By Mark Isherwood

MS for North Wales

I called for an urgent Welsh Government statement on GP services in Wales after North Wales Community Health Council said the previous week that people were ‘facing a crisis of access’ to GPs and BMA Cymru said ‘an ongoing problem had been made worse by the pandemic’.

The BMA’s Welsh Consultant Committee has repeatedly raised concerns over the last few years that the situation in Wales’ Health and Care system was worsening, and its Chair has warned ‘If action is not taken immediately to resolve this situation then patients will die’.

Responding to the Statement by the Economy Minister on the UK Government’s EU successor funds, the UK Shared Prosperity Fund and Levelling Up Fund, I said the multi-billion European Structural Fund Programme funding administered by successive Welsh Governments failed to close the prosperity gap and noted that community organisations in Flintshire had told me they have been included in the Levelling Up funding bids.

Speaking in the Senedd short debate ‘Hands up on Holden - Time for transparency on mental health services in North Wales’, I referred to the 2013 Holden Report, commissioned after patient deaths and complaints by 42 staff, and stated “Two patients in North Wales mental health units have died from hanging and attempted hanging over the last year. Families identify a categoric failure of the regulatory framework by all Statutory bodies to react to Holden. The onus is now on the Welsh Government to ensure transparency and to show that it is not complicit in a cover up”.

I visited the Carers Trust North Wales Crossroads Care Services at their new North Wales Dementia Centre in Mochdre, which is unique in Wales.
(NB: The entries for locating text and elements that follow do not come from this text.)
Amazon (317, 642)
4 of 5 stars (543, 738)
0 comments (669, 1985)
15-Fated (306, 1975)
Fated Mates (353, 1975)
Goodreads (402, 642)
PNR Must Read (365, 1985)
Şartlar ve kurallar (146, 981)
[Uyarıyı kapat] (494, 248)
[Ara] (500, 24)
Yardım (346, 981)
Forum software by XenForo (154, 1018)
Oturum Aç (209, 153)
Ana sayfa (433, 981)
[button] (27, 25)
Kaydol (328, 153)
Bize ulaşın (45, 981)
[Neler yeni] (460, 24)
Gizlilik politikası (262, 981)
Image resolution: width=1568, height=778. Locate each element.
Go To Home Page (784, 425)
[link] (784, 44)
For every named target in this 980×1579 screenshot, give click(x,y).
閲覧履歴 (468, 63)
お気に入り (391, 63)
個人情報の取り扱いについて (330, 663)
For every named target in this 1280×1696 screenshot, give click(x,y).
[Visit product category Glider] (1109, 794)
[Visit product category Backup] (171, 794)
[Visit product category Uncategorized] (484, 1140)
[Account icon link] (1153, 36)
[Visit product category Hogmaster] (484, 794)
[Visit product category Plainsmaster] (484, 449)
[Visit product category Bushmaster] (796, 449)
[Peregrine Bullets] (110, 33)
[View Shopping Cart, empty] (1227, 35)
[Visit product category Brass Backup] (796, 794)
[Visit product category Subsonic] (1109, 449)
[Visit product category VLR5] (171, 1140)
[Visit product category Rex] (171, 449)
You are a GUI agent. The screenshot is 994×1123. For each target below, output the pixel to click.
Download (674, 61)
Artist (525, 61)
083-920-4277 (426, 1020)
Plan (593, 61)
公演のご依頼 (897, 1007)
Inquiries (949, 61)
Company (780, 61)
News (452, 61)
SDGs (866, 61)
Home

Speaking in the Senedd debate on Dementia later in the week, I urged the Welsh Government to look at the Centre as a best practice model.

Senedd engagements included Chairing the Public Accounts and Public Administration Committee; Cross-Party Groups on Cancer, Tourism, Violence Against Women and Children, and STEMM (Science, Technology, Engineering, Mathematics, and Medicine), at which I was elected Vice Chair; the launch of British Heart Foundation Wales’ new campaign on the impact of heart disease on women; and an introductory meeting with my Intern for 2021-2022.

As Wales Species Champion for the Curlew, I also joined RSPB Officers for a visit to the Curlew Life Project in Conwy County, which is working to deliver concrete action to halt the decline of Curlew in five priority landscapes across the UK.